Our research focuses on the development of adaptive immune responses, protein evolution and the interactions between host and pathogen using a combination of biophysical, biochemical and molecular virology techniques. We are structural biologists who bring mechanistic and quantitative approaches to address fundamental problems in virology and immunology. We primarily study orthomyxo- and flaviviruses but our interests extend to emerging viruses (e.g. alpha-, arena-, bunya- and filoviruses) and other pathogens. We are strong believers in collaboration and are always open to pursuing new directions and pathogens!
Can novel small-molecules and protein-based therapeutics be identified to inhibit viral entry?
Antibodies as therapeutics: broadly neutralizing antibodies (bnAbs) against viruses like influenza and HIV are possible therapeutic interventions in the absence of successful vaccines. We use directed evolution to understand bnAb development and to artificially affinity mature Abs to optimize specificity and breadth to inhibit viral entry.
Small-molecules as therapeutics: viruses that fuse from internal compartments present a significant hurdle for small-molecule inhibition. Targeting intermediates in the viral fusion pathway requires that the small-molecule be present in the same internal compartment as the fusing virus. We are developing strategies to deliver small-molecules in order to inhibit conformational rearrangements of viral glycoproteins and to target host proteins required for entry. We are using our understanding of the viral fusion pathway to develop assays to identify small-molecule inhibitors of viral entry.
Can antigens be manipulated using structure-guided protein engineering to produce a desired immune response?
Traditional vaccination approaches have failed for many viral and parasitic diseases such as dengue, HIV and malaria. New approaches to rational vaccine design are necessary. We use a structure-guided approach for immunogen design in order to direct B-cell populations. We test these immunogens in animal models and analyze resulting B-cell repertoires in order to understand potential “rules” that may govern antigenicity and immunogenicity.
Can the evolutionary arms race between host and pathogen be recapitulated in vitro?

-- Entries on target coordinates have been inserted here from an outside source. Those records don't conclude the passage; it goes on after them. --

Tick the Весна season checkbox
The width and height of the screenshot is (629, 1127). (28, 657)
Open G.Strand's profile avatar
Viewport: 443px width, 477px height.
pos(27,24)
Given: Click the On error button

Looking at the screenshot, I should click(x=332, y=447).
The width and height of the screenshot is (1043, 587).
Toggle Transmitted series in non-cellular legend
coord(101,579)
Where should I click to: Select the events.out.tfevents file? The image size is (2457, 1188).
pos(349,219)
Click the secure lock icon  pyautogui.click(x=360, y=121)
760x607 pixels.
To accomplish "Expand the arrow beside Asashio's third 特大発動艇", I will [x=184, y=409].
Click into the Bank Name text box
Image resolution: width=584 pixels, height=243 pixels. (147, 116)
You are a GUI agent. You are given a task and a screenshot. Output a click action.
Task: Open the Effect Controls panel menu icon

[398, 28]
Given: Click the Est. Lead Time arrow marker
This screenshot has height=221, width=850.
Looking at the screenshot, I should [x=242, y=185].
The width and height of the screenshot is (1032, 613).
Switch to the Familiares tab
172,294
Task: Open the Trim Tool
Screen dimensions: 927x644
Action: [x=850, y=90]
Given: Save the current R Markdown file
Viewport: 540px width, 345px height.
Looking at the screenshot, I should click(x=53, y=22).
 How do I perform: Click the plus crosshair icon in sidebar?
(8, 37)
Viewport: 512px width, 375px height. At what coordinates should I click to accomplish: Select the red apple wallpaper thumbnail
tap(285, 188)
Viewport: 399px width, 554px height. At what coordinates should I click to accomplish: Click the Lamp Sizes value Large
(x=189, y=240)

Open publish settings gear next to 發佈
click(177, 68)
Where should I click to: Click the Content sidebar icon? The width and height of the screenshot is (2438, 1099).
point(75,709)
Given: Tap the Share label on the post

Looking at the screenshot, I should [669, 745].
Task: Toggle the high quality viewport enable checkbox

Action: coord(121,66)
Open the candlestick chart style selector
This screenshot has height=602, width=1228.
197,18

Pathogens use antigenic variation of their surface-exposed proteins as an evasion strategy to subvert and avoid host immune surveillance. We are broadly interested in understanding the evolution and co-evolution of pathogens with their hosts. In particular, how the adaptive immune system exerts pressure on viral proteins and how viruses evolve to escape such selective pressures. Understanding these interactions on a structural level may guide therapeutic intervention and vaccine development. We aim to reconstitute the evolutionary arms race using directed evolution platforms to evolve both antibodies and viruses.